» How to complete this task
Below are records to give again exactly; omit each image they contain.

'''

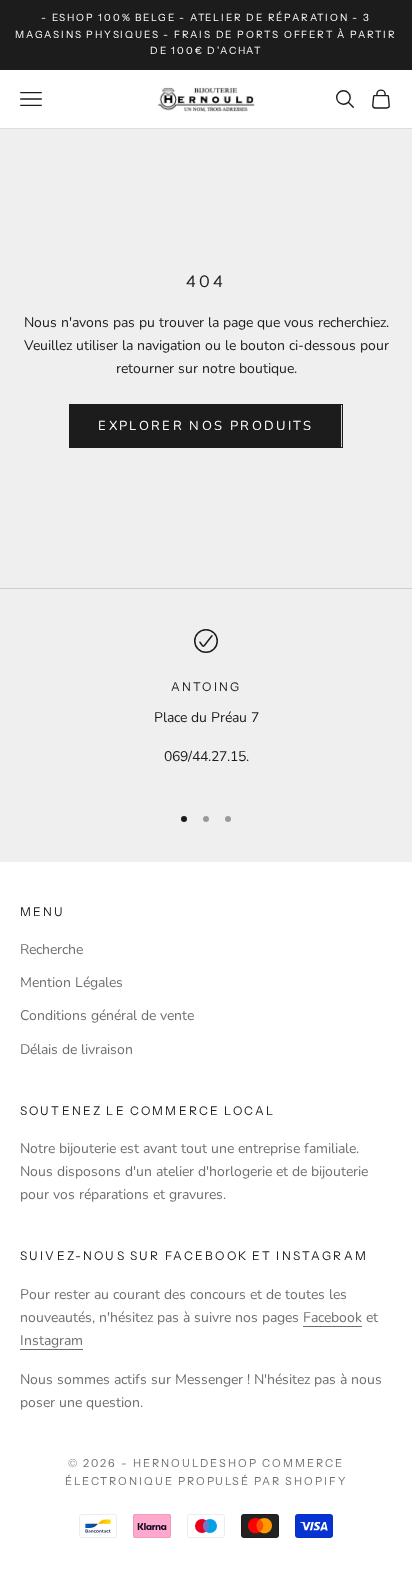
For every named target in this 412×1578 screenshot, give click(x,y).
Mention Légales (71, 982)
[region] (206, 706)
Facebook (332, 1317)
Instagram (51, 1340)
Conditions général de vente (107, 1015)
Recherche (51, 949)
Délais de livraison (76, 1049)
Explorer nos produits (205, 426)
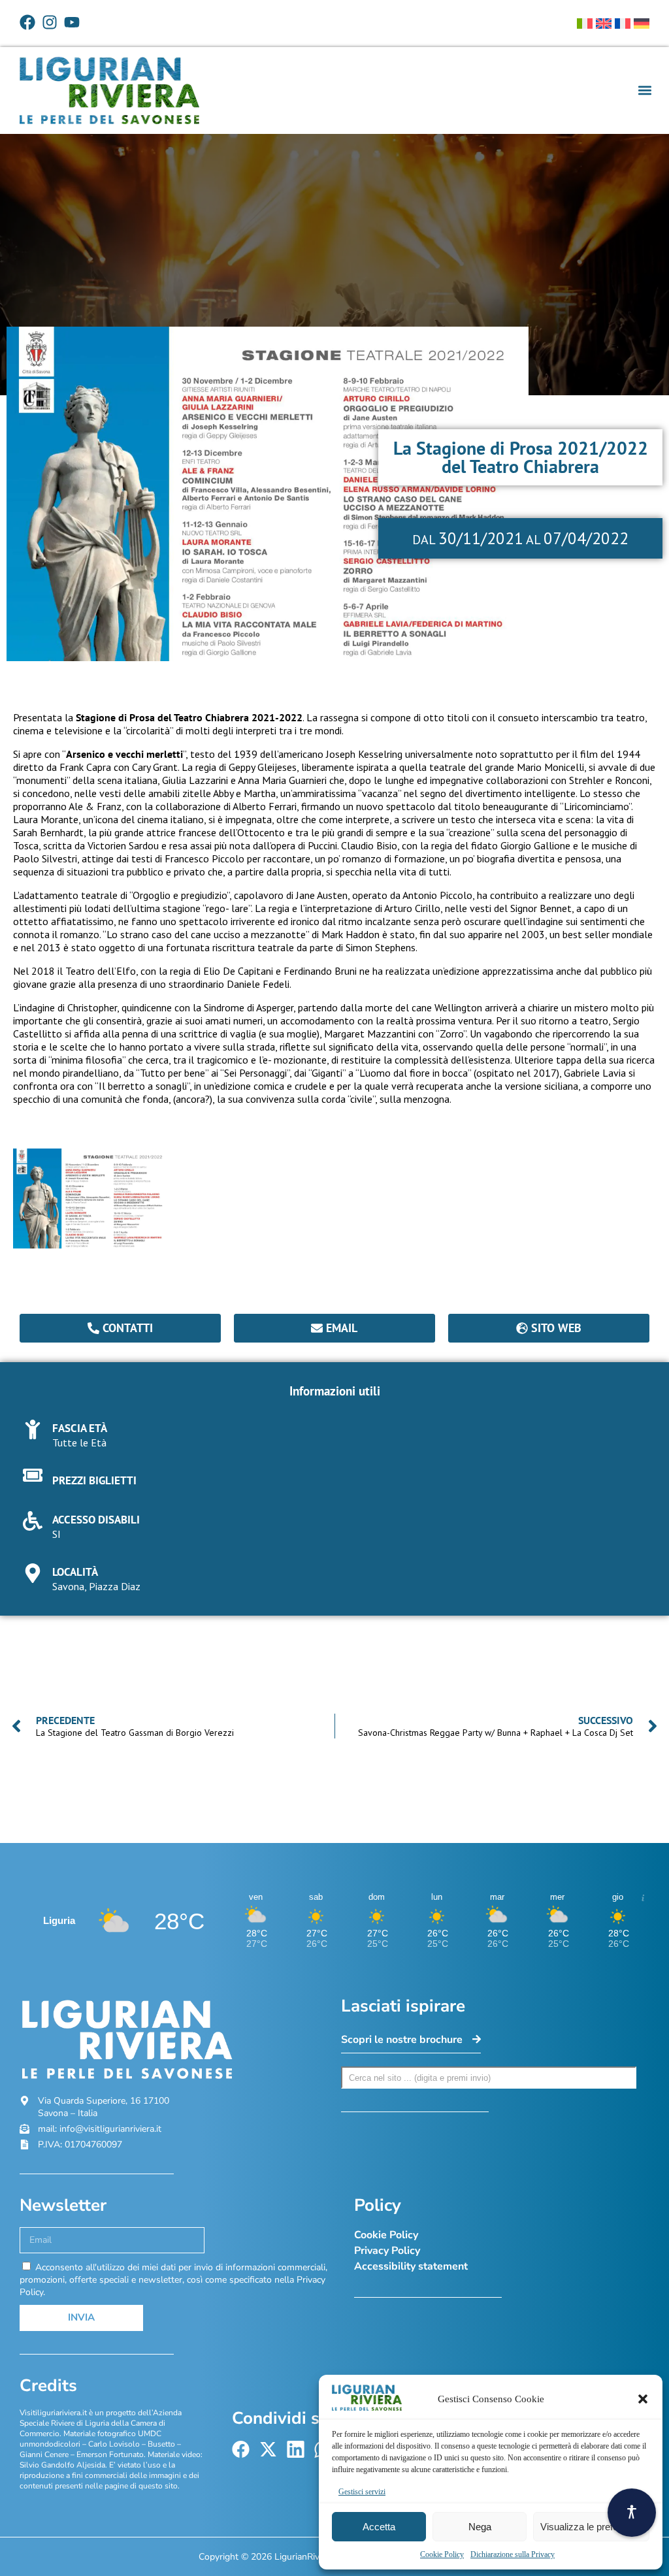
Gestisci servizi (361, 2491)
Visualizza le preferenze (591, 2526)
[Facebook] (27, 22)
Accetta (379, 2526)
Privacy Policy (387, 2250)
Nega (479, 2526)
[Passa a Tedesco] (641, 23)
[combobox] (488, 2077)
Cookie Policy (442, 2554)
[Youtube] (72, 22)
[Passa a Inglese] (604, 23)
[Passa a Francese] (622, 23)
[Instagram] (49, 22)
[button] (642, 2398)
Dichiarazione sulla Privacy (512, 2554)
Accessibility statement (411, 2266)
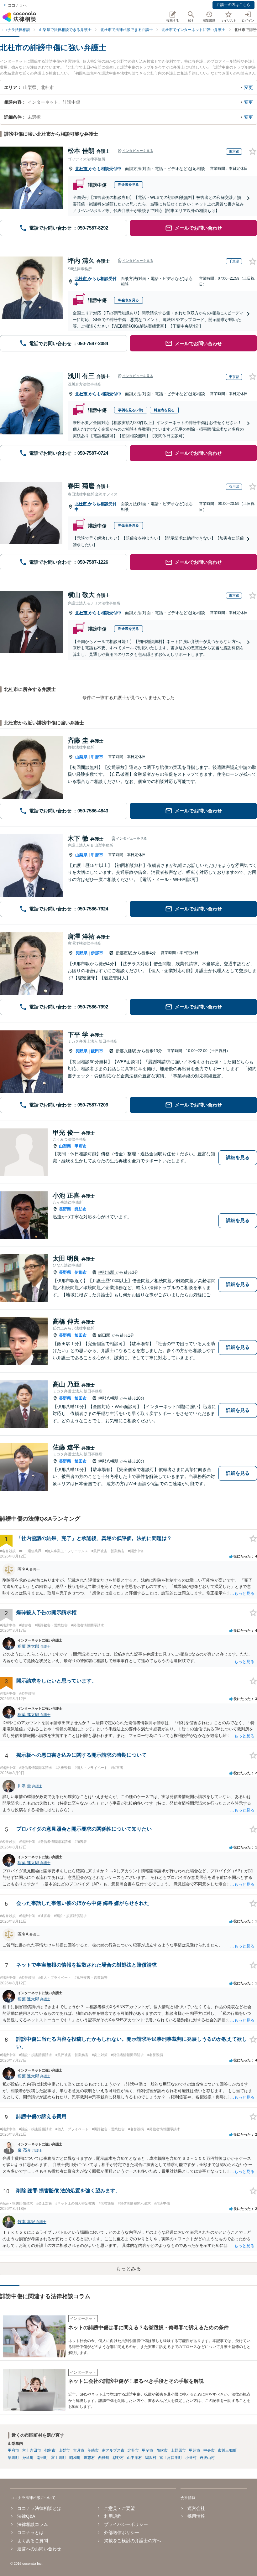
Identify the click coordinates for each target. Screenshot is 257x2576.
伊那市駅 (124, 953)
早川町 (13, 2457)
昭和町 (75, 2457)
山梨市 (64, 2450)
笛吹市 (162, 2450)
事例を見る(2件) (130, 410)
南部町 (42, 2457)
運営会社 (196, 2508)
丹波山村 (207, 2457)
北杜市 (82, 168)
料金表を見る (128, 184)
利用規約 (113, 2516)
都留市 (49, 2450)
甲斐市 (147, 2450)
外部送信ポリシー (121, 2532)
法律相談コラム (32, 2524)
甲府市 (97, 756)
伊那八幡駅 (126, 1051)
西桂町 (103, 2457)
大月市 (78, 2450)
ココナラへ (17, 5)
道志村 (89, 2457)
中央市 (209, 2450)
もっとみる (128, 2268)
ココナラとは (30, 2532)
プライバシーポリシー (126, 2524)
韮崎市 (93, 2450)
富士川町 (58, 2457)
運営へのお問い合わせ (39, 2548)
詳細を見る (237, 1157)
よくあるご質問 (32, 2540)
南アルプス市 (113, 2450)
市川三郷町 (227, 2450)
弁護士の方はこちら (233, 5)
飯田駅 (105, 1335)
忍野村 (118, 2457)
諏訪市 (81, 1209)
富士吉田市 (31, 2450)
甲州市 (194, 2450)
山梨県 (81, 756)
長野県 (81, 953)
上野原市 (178, 2450)
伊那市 (97, 953)
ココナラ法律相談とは (39, 2508)
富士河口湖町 (171, 2457)
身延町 (28, 2457)
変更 (248, 87)
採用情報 (196, 2516)
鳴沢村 (150, 2457)
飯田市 (97, 1051)
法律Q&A (26, 2516)
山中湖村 (134, 2457)
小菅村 (191, 2457)
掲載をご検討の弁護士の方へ (132, 2540)
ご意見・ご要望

'''

» Result
For every named target in this 412×1578 screenshot, give click(x,y).
Mention Légales (71, 982)
[region] (206, 706)
Facebook (332, 1317)
Instagram (51, 1340)
Conditions général de vente (107, 1015)
Recherche (51, 949)
Délais de livraison (76, 1049)
Explorer nos produits (205, 426)
Gestisci servizi (361, 2491)
Visualizza le preferenze (591, 2526)
[Facebook] (27, 22)
Accetta (379, 2526)
Privacy Policy (387, 2250)
Nega (479, 2526)
[Passa a Tedesco] (641, 23)
[combobox] (488, 2077)
Cookie Policy (442, 2554)
[Youtube] (72, 22)
[Passa a Inglese] (604, 23)
[Passa a Francese] (622, 23)
[Instagram] (49, 22)
[button] (642, 2398)
Dichiarazione sulla Privacy (512, 2554)
Accessibility statement (411, 2266)
Identify the click coordinates for each target. Screenshot is 257x2576.
伊那市駅 (124, 953)
早川町 (13, 2457)
昭和町 (75, 2457)
山梨市 (64, 2450)
笛吹市 (162, 2450)
事例を見る(2件) (130, 410)
南部町 (42, 2457)
運営会社 (196, 2508)
丹波山村 (207, 2457)
北杜市 (82, 168)
料金表を見る (128, 184)
利用規約 (113, 2516)
都留市 (49, 2450)
甲斐市 (147, 2450)
外部送信ポリシー (121, 2532)
法律相談コラム (32, 2524)
甲府市 (97, 756)
伊那八幡駅 (126, 1051)
西桂町 (103, 2457)
大月市 (78, 2450)
ココナラへ (17, 5)
道志村 (89, 2457)
中央市 (209, 2450)
もっとみる (128, 2268)
ココナラとは (30, 2532)
プライバシーポリシー (126, 2524)
韮崎市 (93, 2450)
富士川町 (58, 2457)
運営へのお問い合わせ (39, 2548)
詳細を見る (237, 1157)
よくあるご質問 (32, 2540)
南アルプス市 (113, 2450)
市川三郷町 (227, 2450)
弁護士の方はこちら (233, 5)
飯田駅 (105, 1335)
忍野村 (118, 2457)
諏訪市 (81, 1209)
富士吉田市 (31, 2450)
甲州市 (194, 2450)
山梨県 (81, 756)
長野県 (81, 953)
上野原市 (178, 2450)
伊那市 (97, 953)
ココナラ法律相談とは (39, 2508)
富士河口湖町 (171, 2457)
身延町 (28, 2457)
変更 (248, 87)
採用情報 (196, 2516)
鳴沢村 (150, 2457)
飯田市 (97, 1051)
法律Q&A (26, 2516)
山中湖村 (134, 2457)
小菅村 (191, 2457)
掲載をご検討の弁護士の方へ (132, 2540)
ご意見・ご要望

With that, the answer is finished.